My favorite sweater is unraveling.
This is not some cheap acrylic and nylon “sweater” that I picked up at Target, but the real deal, an intricate, hand-woven beauty that took many hours of love and labor to create.
This is the sweater that has been with me through thick and thin, the one that didn’t care if I was wearing make-up and high heels or jeans and sneakers. It simply fit me in my many moods and styles, and I often received compliments while wearing it.
I’m not sure when the thread got snagged, but sure enough, there is a very large hole now, one that I can no longer ignore, or simply patch up in a way that no one will notice.
Is it because of my love for this sweater, that I did not want to face the truth? Have I been afraid that I wouldn’t do the sweater justice, if I tried to fix the hole myself, to weave the threads back in? Do I feel guilty for having neglected the thread that reached out to me like the hand of a small child, wanting to be woven back into its place next to my heart?
Yes. And no.
Many times I did try to weave the thread back in, but it just exacerbated the problem, so I would leave it alone with the hope that the small hole would magically fix itself. Instead, it just got bigger.Maybe I wasn’t weaving in the right direction, or pulled too hard? Should I take all the blame?
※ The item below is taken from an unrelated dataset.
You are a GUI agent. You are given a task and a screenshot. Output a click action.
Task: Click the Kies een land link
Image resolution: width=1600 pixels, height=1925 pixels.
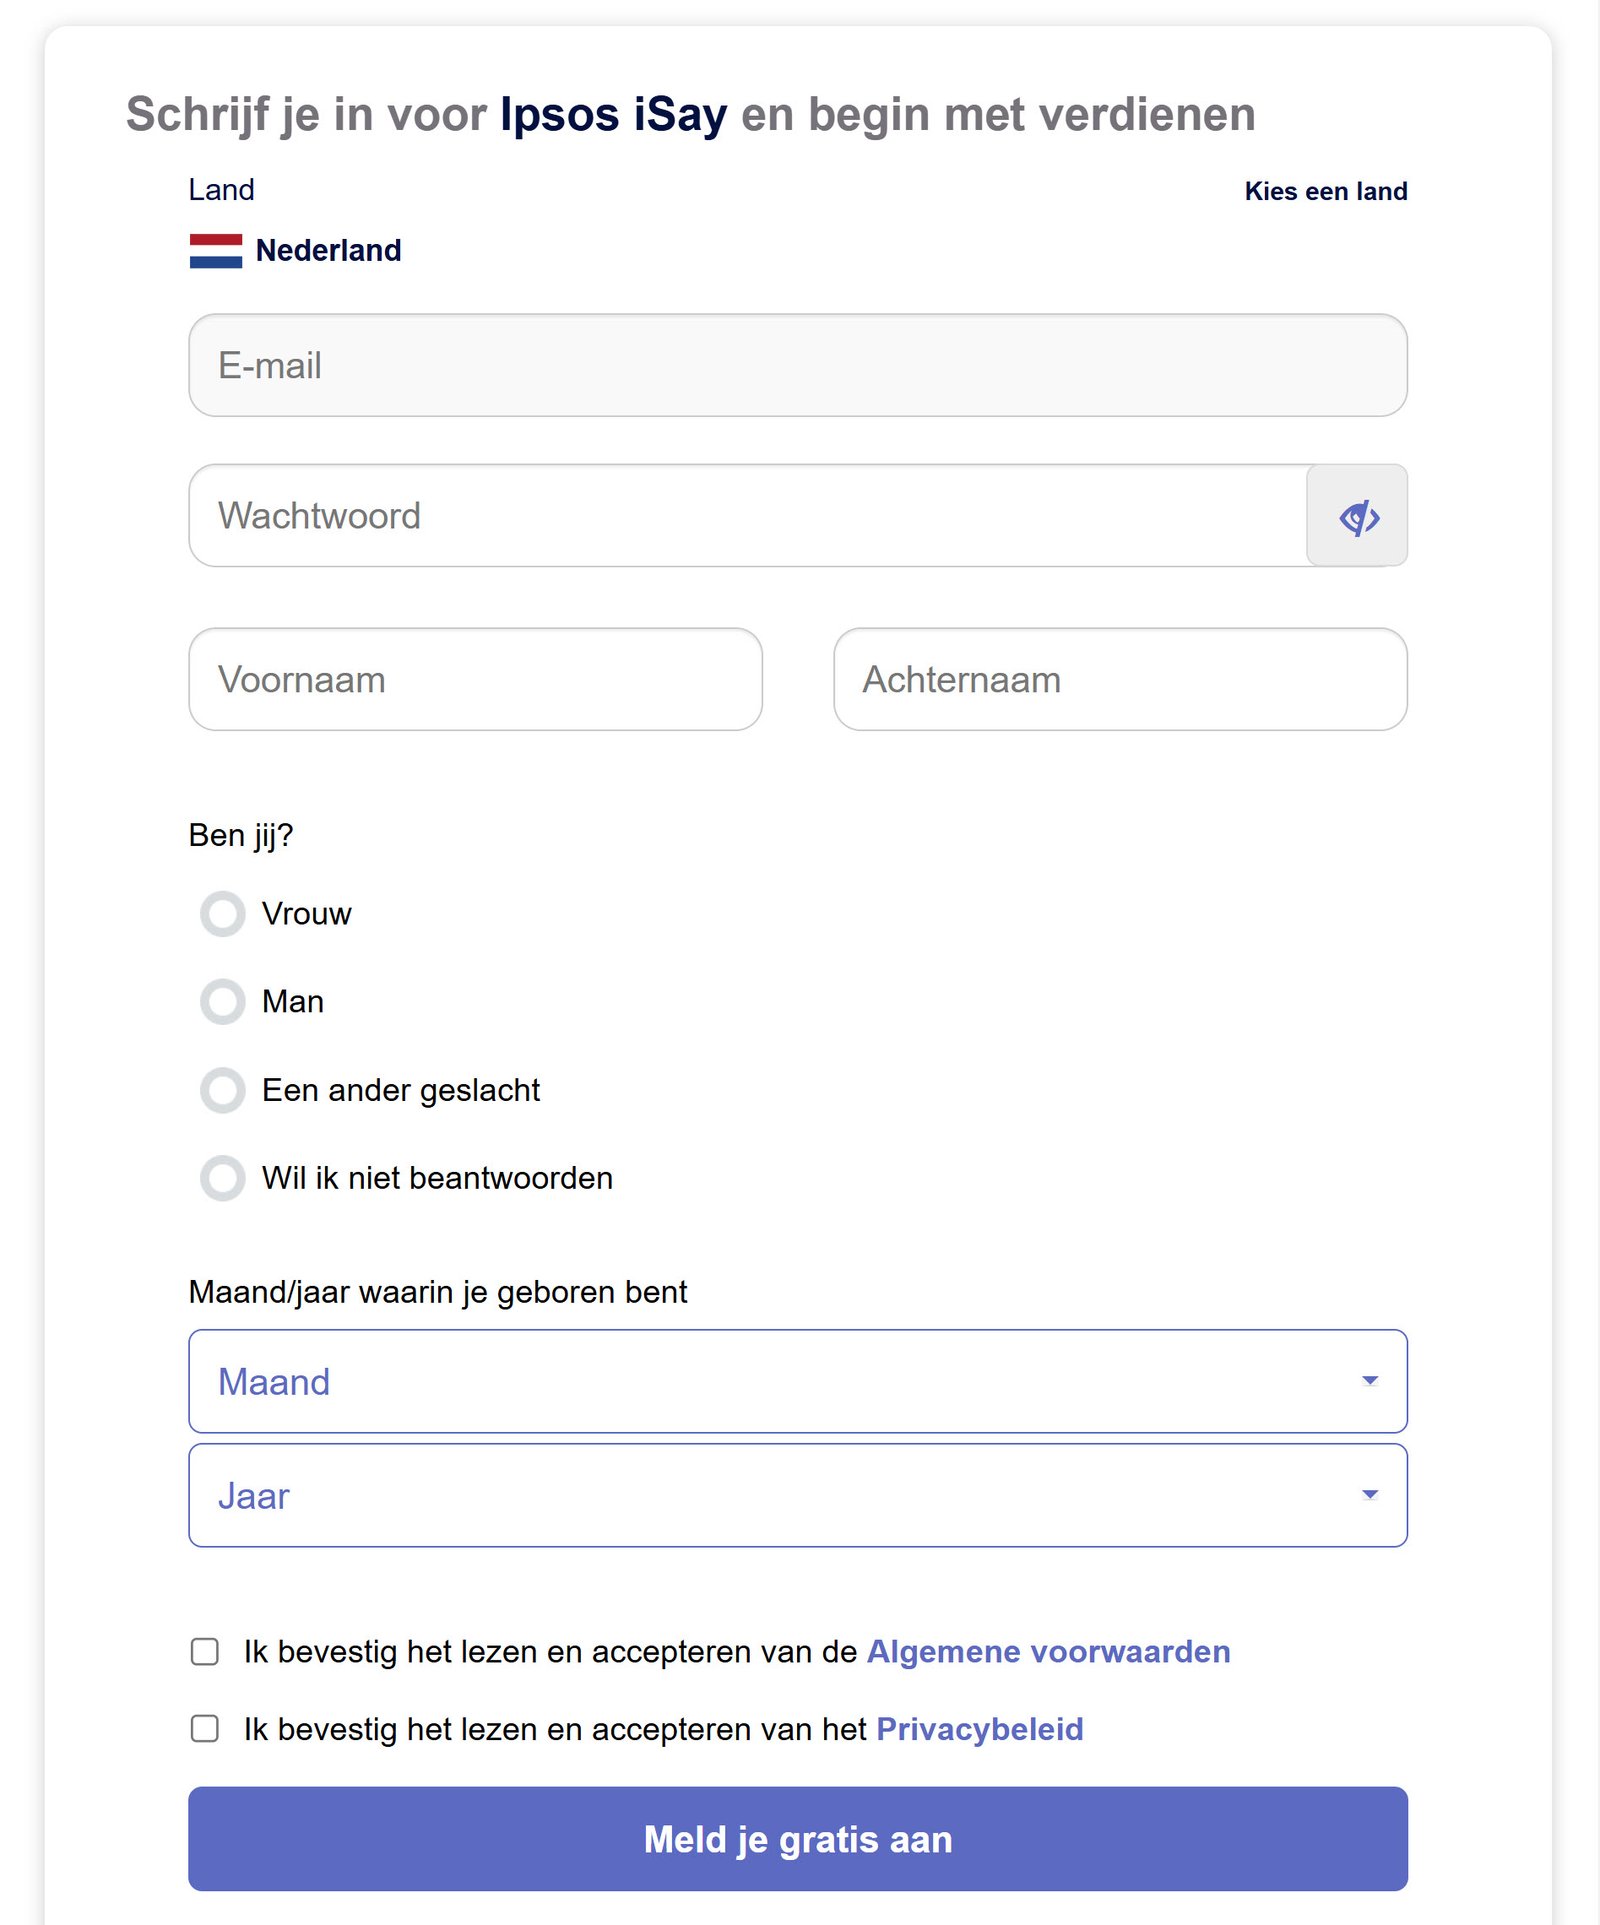coord(1326,191)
I look at this sweater with sadness. The way I see it, I am faced with three choices. None of them are easy.
Keeping the sweater as is, well, that is not an option. The hole makes me cold, and even *I* am starting to question why I’m wearing a sweater with a big hole in it, one that no longer accentuates my glow, my joie-de-vivre.
The first choice is to throw the sweater away. That seems like a total waste to me and makes the little angel on my shoulder yell very loudly. Why would I throw away something so beloved, something that was good to me for so long, when there are other choices?
The second choice is to unravel the sweater completely, roll up all the yarn into a ball, and find someone to help me weave another sweater. It would be a totally new sweater, with a different pattern, but I could take the things I liked about this sweater and work them into the new one, and try to make it stronger so that if it snagged, I could fix it right away.
The third choice, the one I am most inclined to pursue, is to sit down and really try to fix the sweater, maybe even find someone who could help me fix it. The sweater wouldn’t be the same, and it would certainly be “quirky,” but there would be a safe familiarity and comfort to it, and it would have its own endearing beauty. It would acquire even more special meaning because I was able to take something so dear to me, something that almost fell apart, and put it back together again.
The risk, of course, by doing so, by exploring the ways in which I can turn the sweater into once-again wearable warmth, is that it will fall apart. Permanently. But I think I have to take that chance.